El gobierno se empeña en no reconocer el hambre. La ve, pero
no la acepta. Prefiere el espejismo que la realidad porque la realidad delata
su ineficacia, su negligencia, su corrupción. Por eso, entonces, el oficialismo
se dedica infamemente a convertir la miseria en una virtud. Desde el año
pasado, lanzaron la campaña “Agarra dato, come sano, come venezolano”. El
proyecto promueve el consumo de verduras y de vegetales producidos en el país,
para tratar de paliar la imposibilidad de la mayoría de la población para
acceder a productos como la carne, el pollo, el pescado, el arroz, las pastas,
la harina… Pero el tiempo ha demostrado que tampoco la ahuyama, la batata, la
yuca o el ñame son tan baratos. Un presupuesto familiar tampoco puede acceder
fácilmente a los —ahora— tan bolivarianos tubérculos. Tal vez por eso mismo la
muchacha de la radio también hablaba de sembrar y de cultivar en cada casa sus
propias cosechas. Todos sabemos que eso es imposible. El futuro de la
revolución está en la calle: el hombre nuevo debe comer basura.
Quizás llegue el día en que, en una cadena nacional, el
Presidente diga que comer perrarina no es tan malo. Que se ha descubierto que
las conchas del cambur son muy saludables. Que el cartón mojado con un poco de
sal es alimenticio y le hace bien al corazón. Y saldrán, nuevamente, Delcy
Rodríguez y Jorge Valero a repetir por el planeta que en Venezuela no hay
hambre, que somos felices y no tenemos ninguna necesidad, que aquí
—literalmente— comemos de todo.
La noticia de un bebé de 3 meses, fallecido esta semana en
Ocumare del Tuy a causa de desnutrición, debería haber paralizado al país. Pero
solo es un caso más, otra noticia repetida. Nada demasiado nuevo. Nada
demasiado sorprendente. Es aterrador constatar que la tragedia se nos ha
convertido en una rutina. Al negarla, el gobierno banaliza la realidad. Le
quita peso, valor, dignidad. La despoja de su posibilidad de escándalo. El
oficialismo ahora vive para ocultar el sufrimiento del pueblo.
“No hagas colas innecesarias”, dijo la muchacha de la
propaganda en la radio. Esa es la voz del poder. No solo desconoce tu realidad,
tu angustia; encima descalifica tu desesperación, tus intentos por enfrentar
esa realidad, por salir de esa angustia. Para el gobierno, las colas son un
caprichito, una mala crianza de aquellos necios que todavía no han entendido
que ser pobre es bueno, que no hay nada como el ñame, que tener hambre nos hace
mejores venezolanos.
Esta semana, sin embargo, hubo una manifestación diferente.

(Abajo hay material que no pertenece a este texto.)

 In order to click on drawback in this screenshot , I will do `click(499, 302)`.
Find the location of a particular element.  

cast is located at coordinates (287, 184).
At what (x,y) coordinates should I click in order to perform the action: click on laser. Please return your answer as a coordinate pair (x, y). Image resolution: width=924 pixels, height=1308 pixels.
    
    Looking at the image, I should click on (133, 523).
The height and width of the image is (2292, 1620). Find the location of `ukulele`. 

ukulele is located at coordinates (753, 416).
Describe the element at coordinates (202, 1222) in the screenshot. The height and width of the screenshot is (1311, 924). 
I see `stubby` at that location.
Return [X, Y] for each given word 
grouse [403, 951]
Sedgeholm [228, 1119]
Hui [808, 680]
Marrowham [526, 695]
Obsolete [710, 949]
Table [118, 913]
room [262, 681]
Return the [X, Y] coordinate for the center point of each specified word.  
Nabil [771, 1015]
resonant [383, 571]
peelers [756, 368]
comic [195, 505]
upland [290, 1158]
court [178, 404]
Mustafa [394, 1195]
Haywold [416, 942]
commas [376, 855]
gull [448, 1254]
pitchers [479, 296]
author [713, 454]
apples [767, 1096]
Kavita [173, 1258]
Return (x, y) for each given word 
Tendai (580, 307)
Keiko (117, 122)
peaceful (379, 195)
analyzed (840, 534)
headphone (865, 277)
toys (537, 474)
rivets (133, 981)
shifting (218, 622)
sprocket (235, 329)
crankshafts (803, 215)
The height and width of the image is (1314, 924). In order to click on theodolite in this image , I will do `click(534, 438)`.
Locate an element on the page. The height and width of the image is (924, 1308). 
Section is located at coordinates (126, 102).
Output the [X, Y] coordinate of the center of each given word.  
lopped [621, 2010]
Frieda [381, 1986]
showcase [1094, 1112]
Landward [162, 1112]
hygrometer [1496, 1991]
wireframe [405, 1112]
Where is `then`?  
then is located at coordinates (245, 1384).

Es un hecho que puede ser muy subversivo dentro del panorama simbólico del
país. Fue una protesta por comida, según señala la noticia. Pero fue, además,
frente a la casa de un gobernador. La gente trató de acercarse a la fachada
donde reside el General retirado García Carneiro y comenzó a reclamar. El destino
del hambre no tiene control. La gente sabe dónde viven los poderosos. El
gobierno podrá negar la realidad, hasta que la realidad toque las puertas de
sus casas. ¿Qué hay en la despensa del Gobernador? ¿Qué comen los ministros?
¿Qué hay en la nevera de Miraflores? ¿Una bolsita clap?